Scientists Urge Conversion of Ships into Military Bases to Protect Territorial Waters

22 Oktober 2015

Malaysia's seabase (photo : Hishamuddin, BAreport)

VietNamNet Bridge - Upgrading ships and turning them into mobile military bases, which Malaysia is doing, is within Vietnamese reach, scientists say.

Malaysia announced it has successfully turned over a transport vessel into a mobile military base, which can operate for a long time on the open sea.

Malaysian media reported that the vessel is Tun Azizan, a civil transport ship, which has been converted into a military base by order of the Malaysian navy.

Tun Azizan is the first mobile military base in South East Asia. It now can contain 99 people and provide necessary facilities, including accommodation, food storage, clothes washing room, a communication & operation room, electricity system, air conditioners, clean water and military infrastructure items.

Commenting about the move, Vietnamese maritime experts said this could also be implemented by Vietnam. They stressed that Vietnam has many things available to do this.

Regarding technical issues, Do Thai Binh, deputy chair of the Vietnam Shipbuilding Science Association, said engineers would have to re-design the ships on the basis of the original design when upgrading the ships for other purposes. 

However, this is expected to not be a complicated work because all ships have their “profiles”.

An analyst noted that there are many ways to make profits from old ships, rather than selling them as scrap iron. In Thailand, they can be sunk to serve sea tourism, and In France, large ships are converted into sea prisons. Liaoning aircraft carrier was once an amusement park.

He thinks that turning large transport ships into maritime bases would be the best choice for Vietnam. The bases will not only serve national defence, but also help fishermen in their offshore fishing.

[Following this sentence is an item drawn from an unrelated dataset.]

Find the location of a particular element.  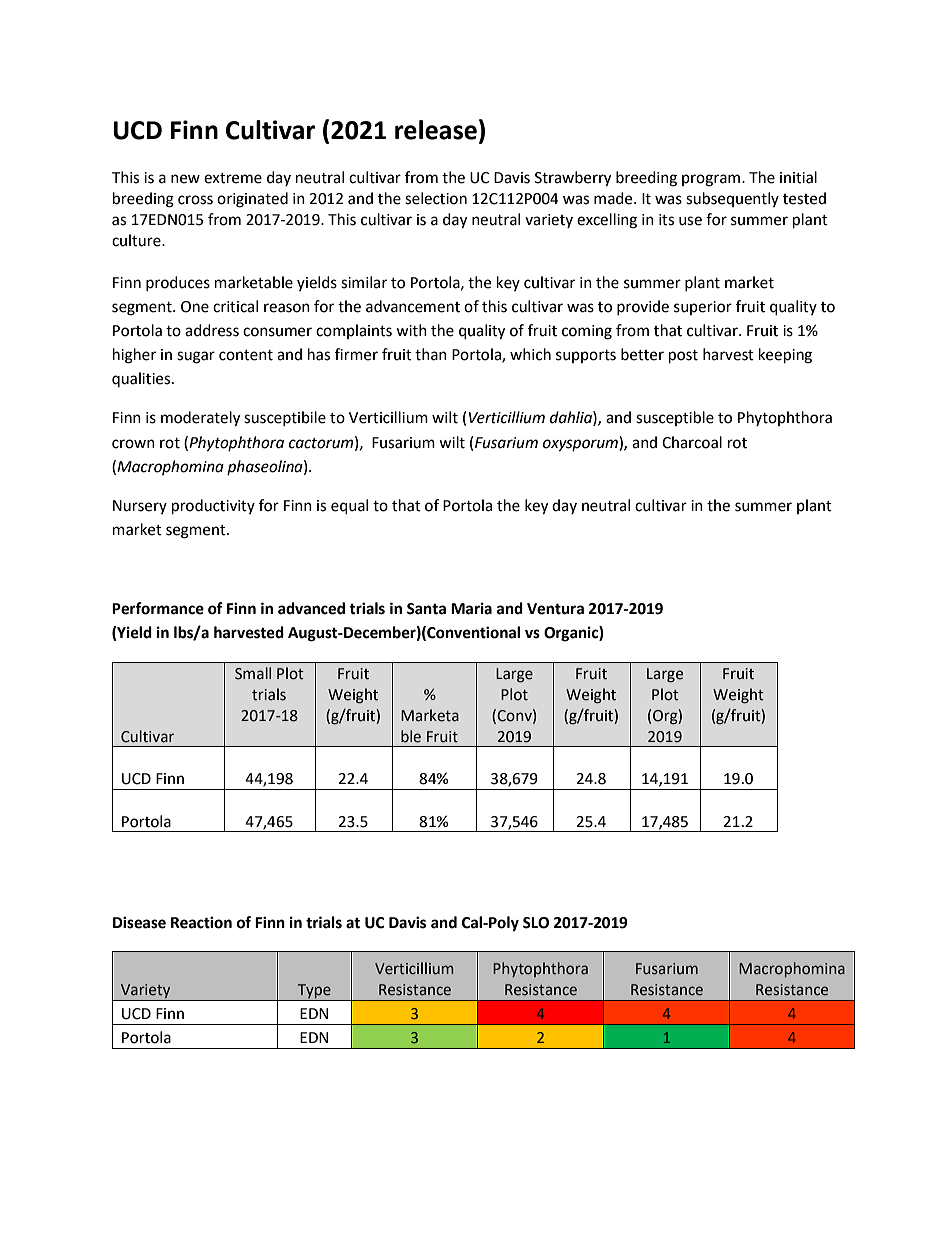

When asked what ships can be used for the conversion, Binh said many old ships owned by Vinashin (the Vietnam Shipbuilding Industry Group) and the large ships that Vinalines (Vietnam National Shipping Lines) plans to give as payment for its debts.

Phan Vinh Tri, a renowned navigation expert, also noted that Vietnam can take full advantage of the unused ships, including newly built ones. 

The ships will degrade rapidly if they are not put into use, and therefore, the ships’ owners are considering demolishing or selling them. However, Tri saidthey should be converted for other purposes. 

Tri thinks that it would be better to set up  “mobile islands” on the sea border area, which could be a couple of ships converted into general complexes for fishing logistics, communication, hydrometeorology, marine scientific research, search and rescue and marine police.

He has also suggested sinking old dry docks to create military bases, which the Philippines has done.